Re: Fwd: The read data is wrong from raid5 when recovery happens

Xiao Ni <xni@xxxxxxxxxx> · Fri, 26 May 2023 11:02:08 +0800

On Fri, May 26, 2023 at 10:48 AM Yu Kuai <yukuai1@xxxxxxxxxxxxxxx> wrote:
>
> Hi,
>
> 在 2023/05/26 10:40, Xiao Ni 写道:
> > On Fri, May 26, 2023 at 10:18 AM Yu Kuai <yukuai1@xxxxxxxxxxxxxxx> wrote:
> >>
> >> Hi,
> >>
> >> 在 2023/05/26 10:08, Xiao Ni 写道:
> >>> I received an email that this email can't delivered to someone. Resent
> >>> it to linux-raid again.
> >>>
> >>> ---------- Forwarded message ---------
> >>> From: Xiao Ni <xni@xxxxxxxxxx>
> >>> Date: Fri, May 26, 2023 at 9:49 AM
> >>> Subject: The read data is wrong from raid5 when recovery happens
> >>> To: Song Liu <song@xxxxxxxxxx>, Guoqing Jiang <guoqing.jiang@xxxxxxxxx>
> >>> Cc: linux-raid <linux-raid@xxxxxxxxxxxxxxx>, Heinz Mauelshagen
> >>> <heinzm@xxxxxxxxxx>, Nigel Croxon <ncroxon@xxxxxxxxxx>
> >>>
> >>>
> >>> Hi all
> >>>
> >>> We found a problem recently. The read data is wrong when recovery
> >>> happens. Now we've found it's introduced by patch 10764815f (md: add
> >>> io accounting for raid0 and raid5). I can reproduce this 100%. This
> >>> problem exists in upstream.
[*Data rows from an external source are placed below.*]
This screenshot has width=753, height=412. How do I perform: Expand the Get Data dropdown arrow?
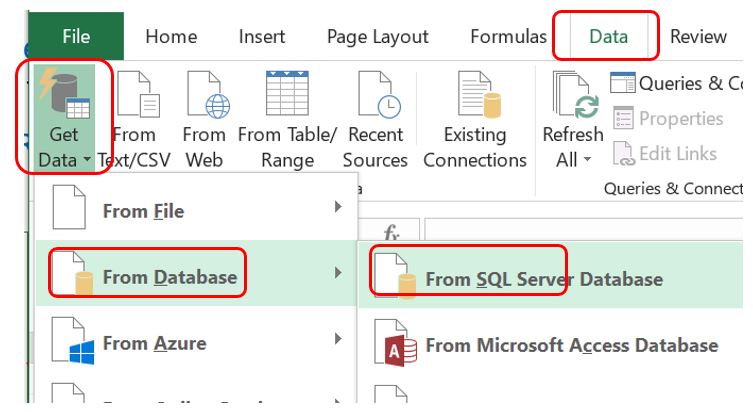pos(88,161)
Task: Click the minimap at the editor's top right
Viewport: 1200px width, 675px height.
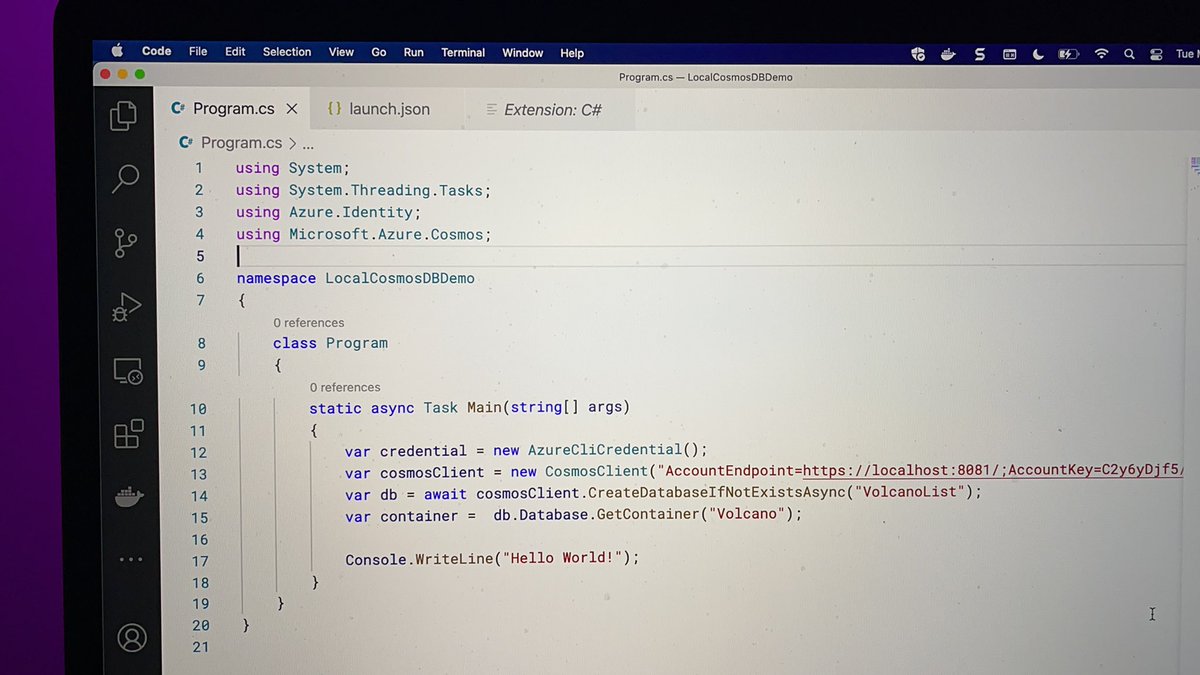Action: (x=1192, y=163)
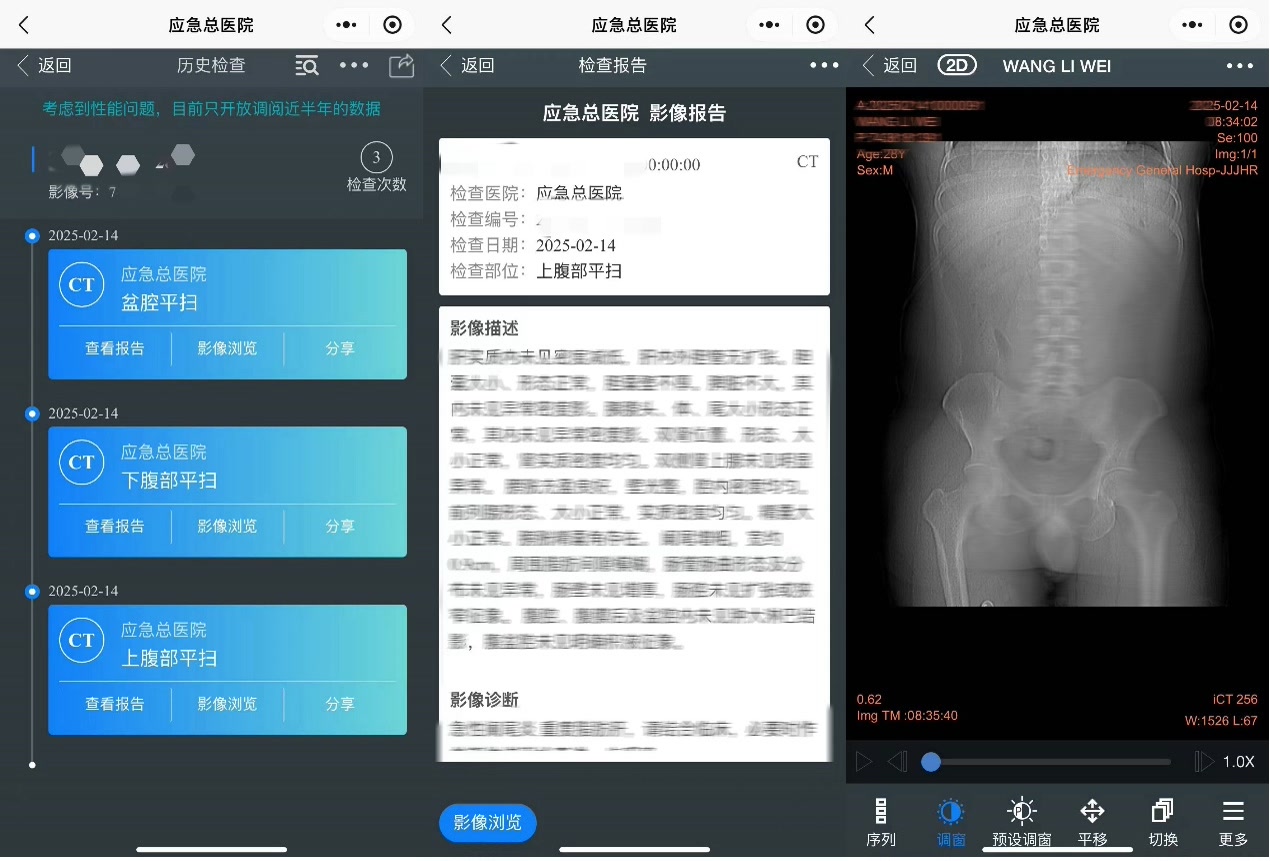Tap 分享 on the 上腹部平扫 card
The image size is (1270, 861).
coord(340,704)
The test steps are like this:
> >>>
> >>> 1. mdadm -CR $devname -l5 -n4 /dev/sd[b-e] --force --assume-clean
> >>> 2. mkfs.ext4 -F $devname
> >>> 3. mount $devname $mount_point
> >>> 4. mdadm --incremental --fail sdd
> >>> 5. dd if=/dev/zero of=/tmp/pythontest/file1 bs=1M count=100000 status=progress
> >>> 6. mdadm /dev/md126 --add /dev/sdd
> >> Can you try to zero superblock before add sdd? just to bypass readd.
> >
> > Hi Kuai
> >
> > I tried with this. It can still be reproduced.
>
> Ok, I asked this because we found readd has some problem while testing
> raid10, and it's easy to reporduce...
>
> Then, there is a related fixed patch just merged:
>
> md/raid5: fix miscalculation of 'end_sector' in raid5_read_one_chunk()
>
> The upstream that you tried contain this one?

Hi

My test version doesn't have this patch. But as mentioned in the
original email, I comment the codes that calling raid5_read_one_chunk
out and it still can reproduce this bug. So this patch should not fix
this bug.

Regards
Xiao

>
>
> Thanks,
> Kuai
> >
> >>
> >> Thanks,
> >> Kuai
> >>> 7. create 31 processes that writes and reads. It compares the content
> >>> with md5sum. The test will go on until the recovery stops
> >>> 8. wait for about 10 minutes, we can see some processes report
> >>> checksum is wrong. But if it re-read the data again, the checksum will
> >>> be good.
> >>>
> >>> I tried to narrow this problem like this:
> >>>
> >>> -       md_account_bio(mddev, &bi);
> >>> +       if (rw == WRITE)
> >>> +               md_account_bio(mddev, &bi);
> >>> If it only do account for write requests, the problem can disappear.
> >>>
> >>> -       if (rw == READ && mddev->degraded == 0 &&
> >>> -           mddev->reshape_position == MaxSector) {
> >>> -               bi = chunk_aligned_read(mddev, bi);
> >>> -               if (!bi)
> >>> -                       return true;
> >>> -       }
> >>> +       //if (rw == READ && mddev->degraded == 0 &&
> >>> +       //    mddev->reshape_position == MaxSector) {
> >>> +       //      bi = chunk_aligned_read(mddev, bi);
> >>> +       //      if (!bi)
> >>> +       //              return true;
> >>> +       //}
> >>>
> >>>           if (unlikely(bio_op(bi) == REQ_OP_DISCARD)) {
> >>>                   make_discard_request(mddev, bi);
> >>> @@ -6180,7 +6180,8 @@ static bool raid5_make_request(struct mddev
> >>> *mddev, struct bio * bi)
> >>>                           md_write_end(mddev);
> >>>                   return true;
> >>>           }
> >>> -       md_account_bio(mddev, &bi);
> >>> +       if (rw == READ)
> >>> +               md_account_bio(mddev, &bi);
> >>>
> >>> I comment the chunk_aligned_read out and only account for read
> >>> requests, this problem can be reproduced.
> >>>
> >>
> >
> >
>

-- 
Best Regards
Xiao Ni